Truth and Fiction on Campus
Finally, a note on truth in the classroom: For months, newspapers have been following the story of historian Joseph Ellis, the Pulitzer Prize-winning author and teacher at Mount Holyoke College who admitted that he lied to his students about his military service during the Vietnam War; last week, many media outlets reported that Mount Holyoke has decided to suspend Ellis without pay for a year. Yet, although Ellis’ behavior was clearly wrong, the episode does suggest a double standard when it comes to truth in the classroom. Ellis lied about his personal history; and he is paying a high price for it.

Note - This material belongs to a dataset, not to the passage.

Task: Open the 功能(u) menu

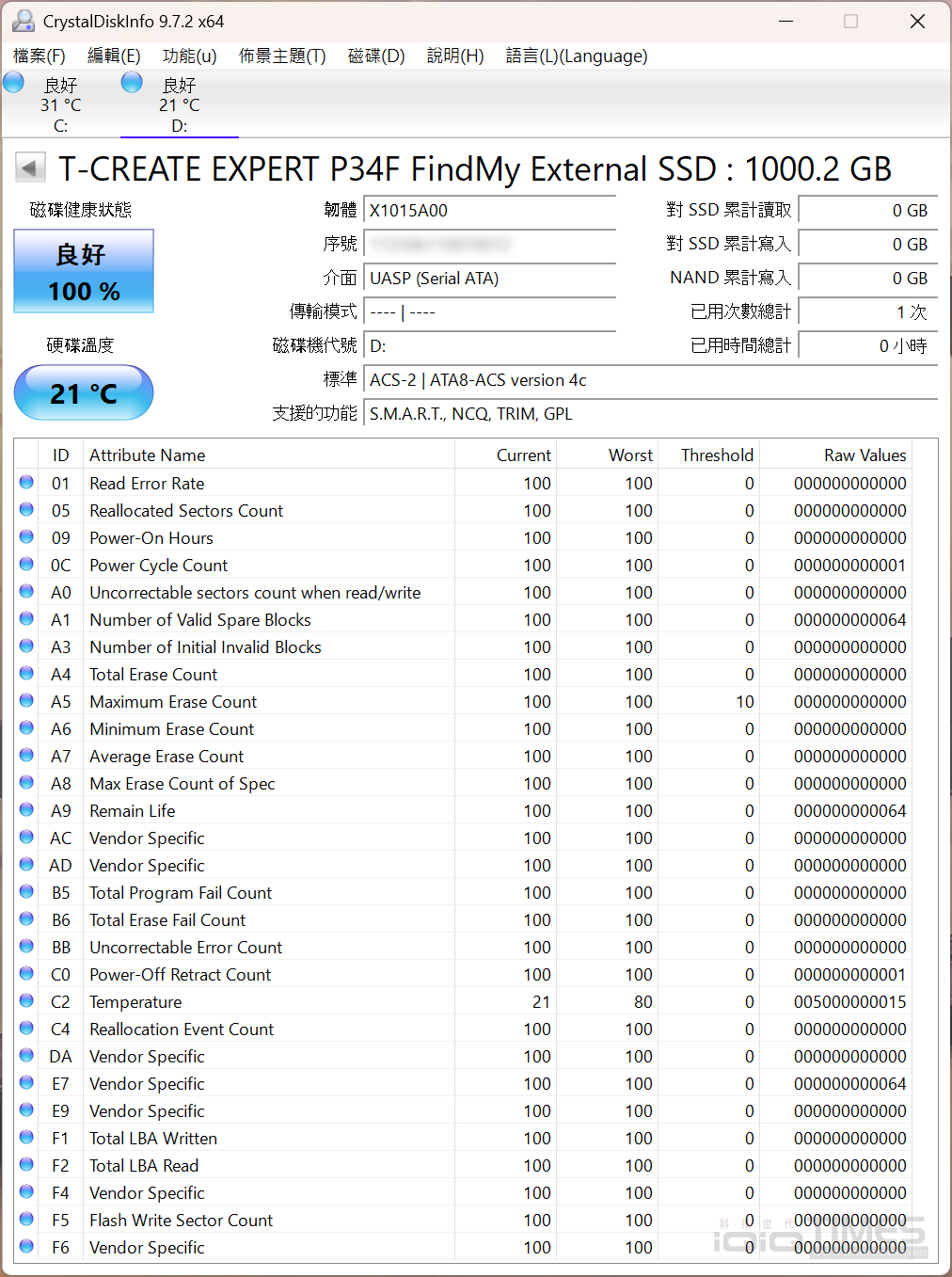Action: [x=189, y=56]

But what of the many women’s studies professors who teach feminist ideology as if it were fact? Or the instructors who continue to teach the fictional work of admitted fabricator Rigoberta Menchu as a true accounting of Guatemalan history? (Professor Marjorie Agosin of Wellesley said that “Whether her book is true or not, I don’t care. We should teach our students about the brutality of the Guatemalan military and the U.S. financing of it”). If a historian who lies about his personal life is subject to such swift and public punishment, why aren’t academics who are distorting history itself held accountable for their irresponsible behavior?